Des pilotes qui prouvent l’engagement
Mais la rhétorique audacieuse ne suffira pas. Le Canada doit agir en lançant plusieurs pilotes mineurs robotiques. Ceux-ci doivent démontrer des opérations sûres, durables et automatisées sur différents sites minéraux. Et ils doivent être construits avec un large soutien:
- Ministères du gouvernement, pour fournir des incitations et des cadres politiques;
- l’Association minière du Canada (MAC), pour coordonner les normes;
- Nations autochtones, en tant que partenaires dans la conception, la gestion et le partage des avantages sociaux; et
- Unions, pour s’assurer que les travailleurs sont recyclés et inclus dans la prochaine génération d’exploitation minière.
Plus important encore, ces pilotes doivent être isolés des cycles électoraux. Trop souvent, les initiatives audacieuses s’effondrent lorsque les gouvernements changent.

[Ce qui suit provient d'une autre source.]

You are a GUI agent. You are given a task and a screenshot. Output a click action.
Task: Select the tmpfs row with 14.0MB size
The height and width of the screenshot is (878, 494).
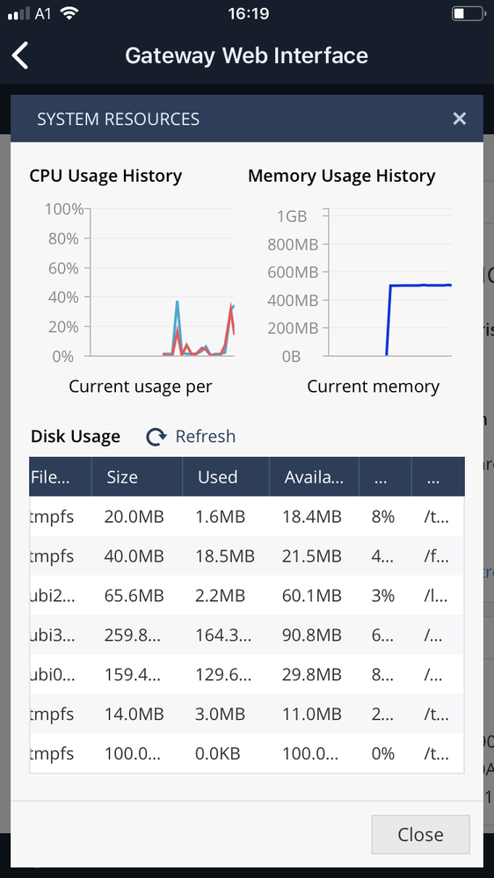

L’exploitation robotique est un projet national – il nécessite une continuité au fil des décennies, pas des termes politiques.
Une identité canadienne pour l’avenir
La modernisation de l’exploitation de la robotique n’est pas seulement une question de minéraux. Il s’agit de redéfinir l’identité canadienne. Si nous prouvons que l’exploitation minière peut être propre, sûre et automatisée, le Canada ne sera pas seulement le fournisseur mondial de minéraux critiques au monde. Nous serons également considérés comme des leaders de l’énergie propre, de la préparation à la défense et de l’exploration spatiale.
Il s’agit de montrer que les Canadiens ne sont pas seulement polis et résilients – nous sommes inventifs, audacieux et capables de diriger les technologies qui comptent le plus.
Le choix devant nous
Si nous ne parvenons pas à se moderniser, le Canada sera contourné. Les alliés chercheront ailleurs des chaînes d’approvisionnement sécurisées, et les adversaires continueront d’armer le contrôle des ressources. Si nous réussissons, le Canada peut redéfinir les mines du monde, transformant notre richesse des ressources et nos conditions difficiles en une plate-forme d’innovation et de leadership.
La leçon de Sudbury est claire: les œuvres d’exploitation robotique. La leçon de Mars est encore plus claire: l’innovation canadienne peut changer le cours de la découverte. Nous devons maintenant appliquer cet esprit à la maison.
Le choix est austère: se moderniser à travers la robotique – ou le déclin. Pour le Canada, il n’y a qu’une seule voie à suivre.
Le Dr Gregory R. Baiden est l’ancien responsable mondial de la recherche et de l’innovation stratégiques de la recherche et de la recherche sur la recherche en robotique et des mines, et fondatrice de Penguin Automated Systems à Sudbury.